» What to do: An answer that reproduces all the entries exactly is what is needed.

» Data provided:
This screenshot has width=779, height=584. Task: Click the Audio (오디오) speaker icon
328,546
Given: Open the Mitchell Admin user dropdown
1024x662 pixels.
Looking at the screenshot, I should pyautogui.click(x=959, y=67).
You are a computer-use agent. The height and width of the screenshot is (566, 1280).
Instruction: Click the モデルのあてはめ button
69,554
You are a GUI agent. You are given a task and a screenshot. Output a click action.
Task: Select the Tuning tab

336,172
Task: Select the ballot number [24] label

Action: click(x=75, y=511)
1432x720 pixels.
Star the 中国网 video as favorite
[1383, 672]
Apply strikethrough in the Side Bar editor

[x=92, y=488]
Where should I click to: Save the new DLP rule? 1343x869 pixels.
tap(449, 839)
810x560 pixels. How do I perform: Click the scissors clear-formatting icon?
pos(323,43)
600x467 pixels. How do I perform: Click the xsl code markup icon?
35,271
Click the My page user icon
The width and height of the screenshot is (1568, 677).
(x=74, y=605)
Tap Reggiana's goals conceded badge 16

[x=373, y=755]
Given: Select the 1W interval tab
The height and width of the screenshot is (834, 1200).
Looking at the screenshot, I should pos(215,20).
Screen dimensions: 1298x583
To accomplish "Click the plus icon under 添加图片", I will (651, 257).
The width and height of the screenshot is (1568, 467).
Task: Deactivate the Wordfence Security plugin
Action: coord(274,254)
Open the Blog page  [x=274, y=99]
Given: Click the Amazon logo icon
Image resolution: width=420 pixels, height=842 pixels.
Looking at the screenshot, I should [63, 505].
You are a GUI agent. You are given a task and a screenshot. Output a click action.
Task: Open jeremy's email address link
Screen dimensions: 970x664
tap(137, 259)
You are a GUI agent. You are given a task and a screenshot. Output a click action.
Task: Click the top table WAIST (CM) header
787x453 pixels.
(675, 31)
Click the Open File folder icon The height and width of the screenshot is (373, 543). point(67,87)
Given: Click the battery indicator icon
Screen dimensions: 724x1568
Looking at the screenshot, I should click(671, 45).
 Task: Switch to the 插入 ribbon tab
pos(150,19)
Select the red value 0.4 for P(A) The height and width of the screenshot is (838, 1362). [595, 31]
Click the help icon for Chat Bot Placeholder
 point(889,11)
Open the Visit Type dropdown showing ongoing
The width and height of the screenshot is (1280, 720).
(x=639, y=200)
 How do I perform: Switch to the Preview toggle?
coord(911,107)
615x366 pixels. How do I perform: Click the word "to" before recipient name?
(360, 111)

» Problem solution:
This screenshot has width=779, height=584. Task: Click the Audio (오디오) speaker icon
328,546
Given: Open the Mitchell Admin user dropdown
1024x662 pixels.
Looking at the screenshot, I should pyautogui.click(x=959, y=67).
You are a computer-use agent. The height and width of the screenshot is (566, 1280).
Instruction: Click the モデルのあてはめ button
69,554
You are a GUI agent. You are given a task and a screenshot. Output a click action.
Task: Select the Tuning tab

336,172
Task: Select the ballot number [24] label

Action: click(x=75, y=511)
1432x720 pixels.
Star the 中国网 video as favorite
[1383, 672]
Apply strikethrough in the Side Bar editor

[x=92, y=488]
Where should I click to: Save the new DLP rule? 1343x869 pixels.
tap(449, 839)
810x560 pixels. How do I perform: Click the scissors clear-formatting icon?
pos(323,43)
600x467 pixels. How do I perform: Click the xsl code markup icon?
35,271
Click the My page user icon
The width and height of the screenshot is (1568, 677).
(x=74, y=605)
Tap Reggiana's goals conceded badge 16

[x=373, y=755]
Given: Select the 1W interval tab
The height and width of the screenshot is (834, 1200).
Looking at the screenshot, I should pos(215,20).
Screen dimensions: 1298x583
To accomplish "Click the plus icon under 添加图片", I will (651, 257).
The width and height of the screenshot is (1568, 467).
Task: Deactivate the Wordfence Security plugin
Action: coord(274,254)
Open the Blog page  [x=274, y=99]
Given: Click the Amazon logo icon
Image resolution: width=420 pixels, height=842 pixels.
Looking at the screenshot, I should [63, 505].
You are a GUI agent. You are given a task and a screenshot. Output a click action.
Task: Open jeremy's email address link
Screen dimensions: 970x664
tap(137, 259)
You are a GUI agent. You are given a task and a screenshot. Output a click action.
Task: Click the top table WAIST (CM) header
787x453 pixels.
(675, 31)
Click the Open File folder icon The height and width of the screenshot is (373, 543). point(67,87)
Given: Click the battery indicator icon
Screen dimensions: 724x1568
Looking at the screenshot, I should click(671, 45).
 Task: Switch to the 插入 ribbon tab
pos(150,19)
Select the red value 0.4 for P(A) The height and width of the screenshot is (838, 1362). [595, 31]
Click the help icon for Chat Bot Placeholder
 point(889,11)
Open the Visit Type dropdown showing ongoing
The width and height of the screenshot is (1280, 720).
(x=639, y=200)
 How do I perform: Switch to the Preview toggle?
coord(911,107)
615x366 pixels. How do I perform: Click the word "to" before recipient name?
(360, 111)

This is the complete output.